Nell’immaginario collettivo le figure di Beppe Grillo e del Movimento 5 Stelle coincidono. Tuttavia le decisioni politiche in Parlamento sono state sempre assunte a maggioranza degli eletti, mai da Beppe Grillo. Beppe non è neppure mai stato fisicamente presente, se non in rarissime occasioni e mai intervenendo nei processi decisionali (se non limitatamente al rispetto delle regole). D’altra parte il suo messaggio agli Italiani è molto chiaro: sono i cittadini che devono rimboccarsi le maniche e scendere in campo per scalzare il ciarpame rappresentato dai partiti politici tradizionali. Beppe non ha mai detto votatemi che risolverò io i vostri problemi. Al contrario, ha sempre affermato che senza mobilitazione di tutti i cittadini Italiani onesti, non riusciremo ad andare da nessuna parte.
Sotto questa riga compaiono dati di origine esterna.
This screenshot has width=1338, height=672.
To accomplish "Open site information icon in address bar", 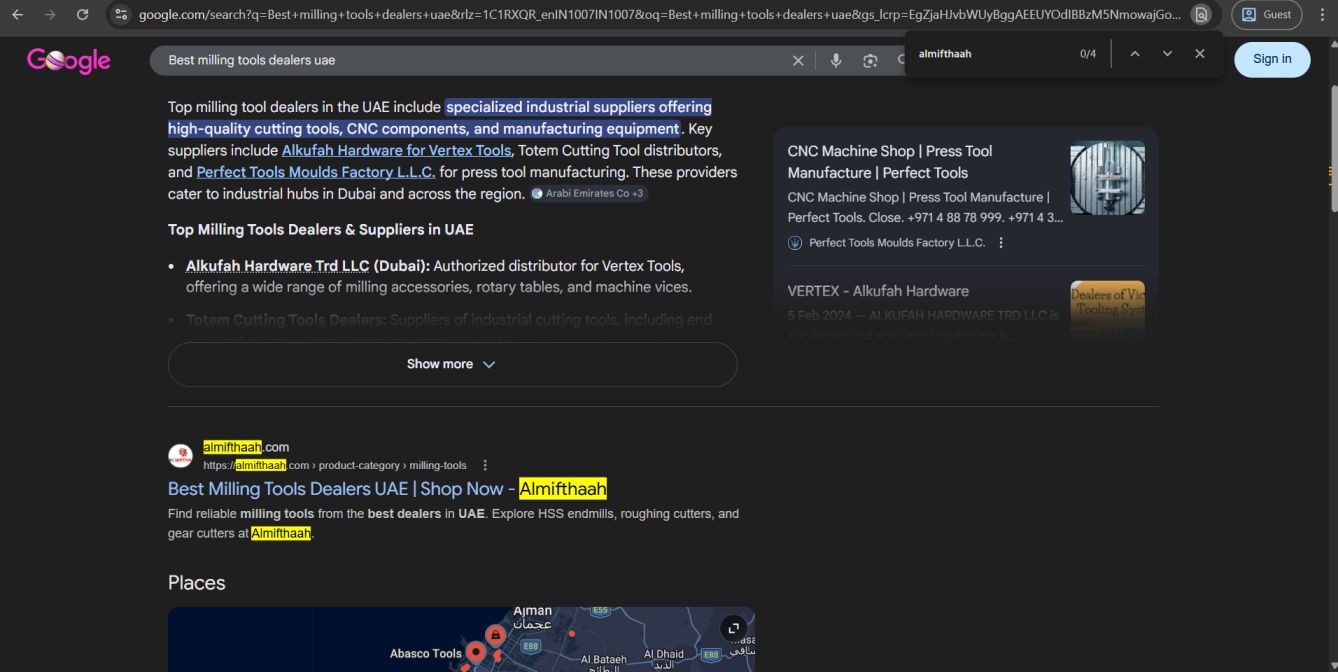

Quindi, per tornare alla domanda, fintanto ci saranno in Italia cittadini capaci di indignarsi e di impegnarsi per una nuova etica in politica, il Movimento 5 Stelle continuerà la sua crescita. Inesorabile. Perché siamo l’unica alternativa al degrado devastante che imperversa nel nostro paese. L’unica speranza. L’ultima speranza.

Se alle prossime elezioni il M5S non dovesse riuscire ad arrivare al governo, sarebbe giusto rinunciare a fare politica in Parlamento? 

Se alle prossime elezioni il M5S non andasse al governo, assisteremo ad un nuovo fenomeno di emigrazione di massa di milioni di Italiani, specialmente dei più giovani. In parte questo fenomeno sta già avvenendo, con numeri preoccupanti. E siamo solo all’inizio. Negli ultimi 20 anni questi politici si sono mangiati tutto, hanno ipotecato il futuro di una generazione facendola sprofondare nella precarietà. Il debito pubblico è più che raddoppiato, limitando gravemente l’efficacia di qualsivoglia politica economica. L’unica cosa cresciuta in Italia è la disoccupazione. E l’arricchimento smisurato di pochissime persone ben introdotte. Rinunciare a far politica in Parlamento potrebbe certo essere l’estrema ratio. Ma non credo che ce ne sarà bisogno. Perché non abbiamo alternative: dobbiamo vincere noi.

Se Grillo decidesse di fare un passo indietro, chi potrebbe essere un leader valido per il Movimento? Con quale meccanismo andrebbe scelto?

Premetto che auspico una lunga vita “politica” a Beppe Grillo. Ha fatto tantissimo, ciò che è stato in grado di fare ha dell’incredibile, ma siamo ancora lontani dal raggiungere tutti i nostri obiettivi. E abbiamo dunque bisogno di lui e del suo supporto, ora più che mai.

Tuttavia mi consenta di dire che il leader del movimento, inteso come segretario politico, dovrebbe essere il cittadino. Non solo in senso figurato, ma come vero e proprio protagonista del processo di formazione delle scelte, attraverso l’utilizzo di un efficace strumento di democrazia diretta (alcuni strumenti informatici sono già stati da noi testati e sono attualmente in fase di sperimentazione avanzata). Il Parlamentare ricoprirebbe dunque un ruolo di portavoce del cittadino. Non viceversa. Senza intermediazione. Esattamente come previsto dall’Art. 1 della Costituzione.
Noi siamo qui per fare una rivoluzione, non per riproporre un sistema partito che ha già dato ampia prova in Italia di non funzionare. Nulla sarà più come prima.